Un collectif du nord du Cameroun a appelé vendredi à « tourner la page » du régime de Paul Biya à la présidentielle d’octobre, en dénonçant « l’état de délabrement avancé » de plusieurs régions, dont la leur, dans un appel relayé sur les réseaux sociaux.
Cet appel signé par d’anciens militants politiques et des membres de la société civile, tous originaires du nord, intervient à huit mois du scrutin présidentiel, alors que le chef de l’Etat, âgé de 92 ans, dont 42 ans au pouvoir, n’exclut pas de briguer un huitième mandat.
Le nord est traditionnellement favorable au gouvernement en place, comme le montrent les résultats officiels des précédentes élections. Le RDPC au pouvoir y a scellé des alliances avec plusieurs partis de la région dont les leaders ont pourtant, parfois, dénoncé la marginalisation.
L’appel lancé par les « Partisans du Changement Grand Nord » appelle à « fédérer toutes les énergies susceptibles de permettre au Cameroun de tourner (…) la page » avant de dérouler une longue liste de maux: « pauvreté endémique, famine, maladies », désagrégation du tissu économique, « insécurité structurelle », « rareté de l’eau potable et de l’électricité », « abandon des programmes de lutte contre la désertification ».

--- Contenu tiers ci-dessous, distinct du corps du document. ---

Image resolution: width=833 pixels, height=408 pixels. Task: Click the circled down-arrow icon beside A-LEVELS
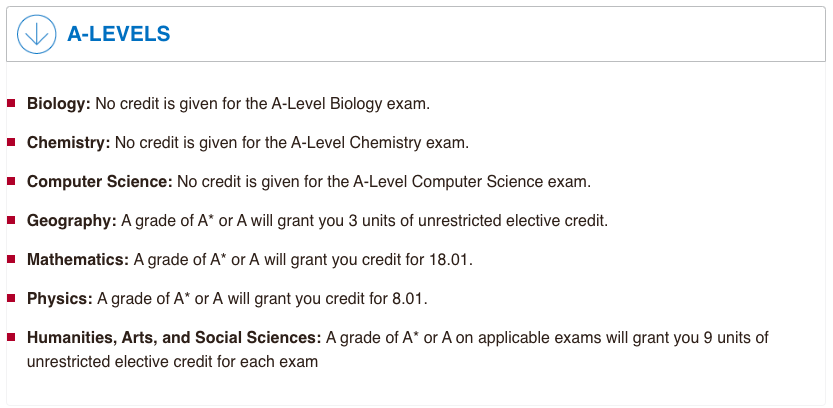37,34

« Si on ne bouge pas, rien ne va changer. Il ne s’agit pas seulement de changer le nord qui d’ailleurs appartient à tout le pays; mais changer le Cameroun entièrement », a déclaré à l’AFP un des signataires, le consultant en management Paul Samangassou, en soulignant que le but était de mobiliser au delà du simple cadre régional.
Depuis 2019, l’Extrême-Nord, région la plus pauvre, est officiellement l’une des trois régions économiquement sinistrées (avec le Nord-Ouest et le Sud-Ouest anglophones en proie à des violences armées sécessionnistes). Ses habitants subissent depuis 2009 des attaques des jihadistes de Boko Haram ou de l’Etat Islamique en Afrique de l’Ouest (ISWAP).

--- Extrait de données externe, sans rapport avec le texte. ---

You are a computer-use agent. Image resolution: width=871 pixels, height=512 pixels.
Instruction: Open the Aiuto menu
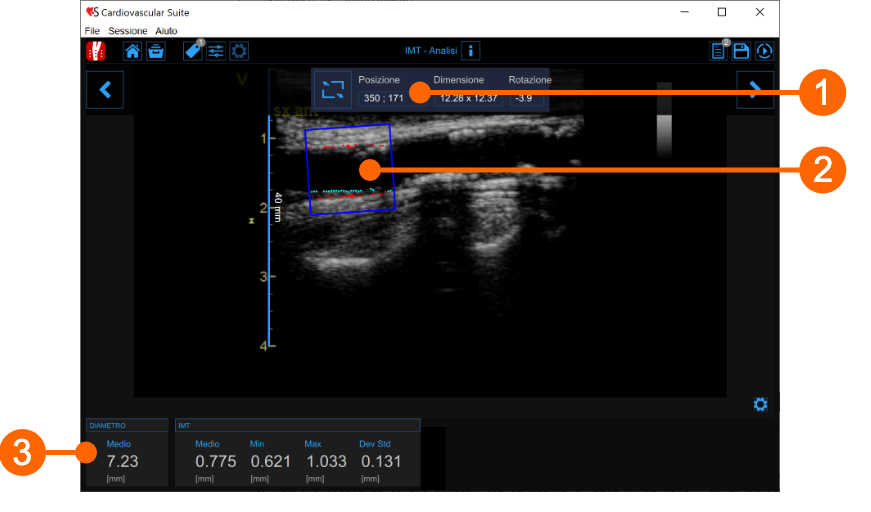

Depuis fin 2016, un conflit meurtrier oppose des groupes armés indépendantistes aux forces de sécurité dans deux régions anglophones de l’ouest.
La gestion autocratique du président Paul Biya s’est durcie après sa dernière élection très contestée en 2018, marquée notamment par une répression féroce de toute opinion dissonante, selon les défenseurs des droits humains.
L’ONG Human Rights Watch a récemment pointé « le contexte de répression gouvernementale croissante contre l’opposition et la dissidence depuis le milieu de l’année 2024 avant l’élection présidentielle ».
Dans ce contexte, le pouvoir redoute peu une opposition atomisée qui a commencé à se mobiliser en vue du scrutin.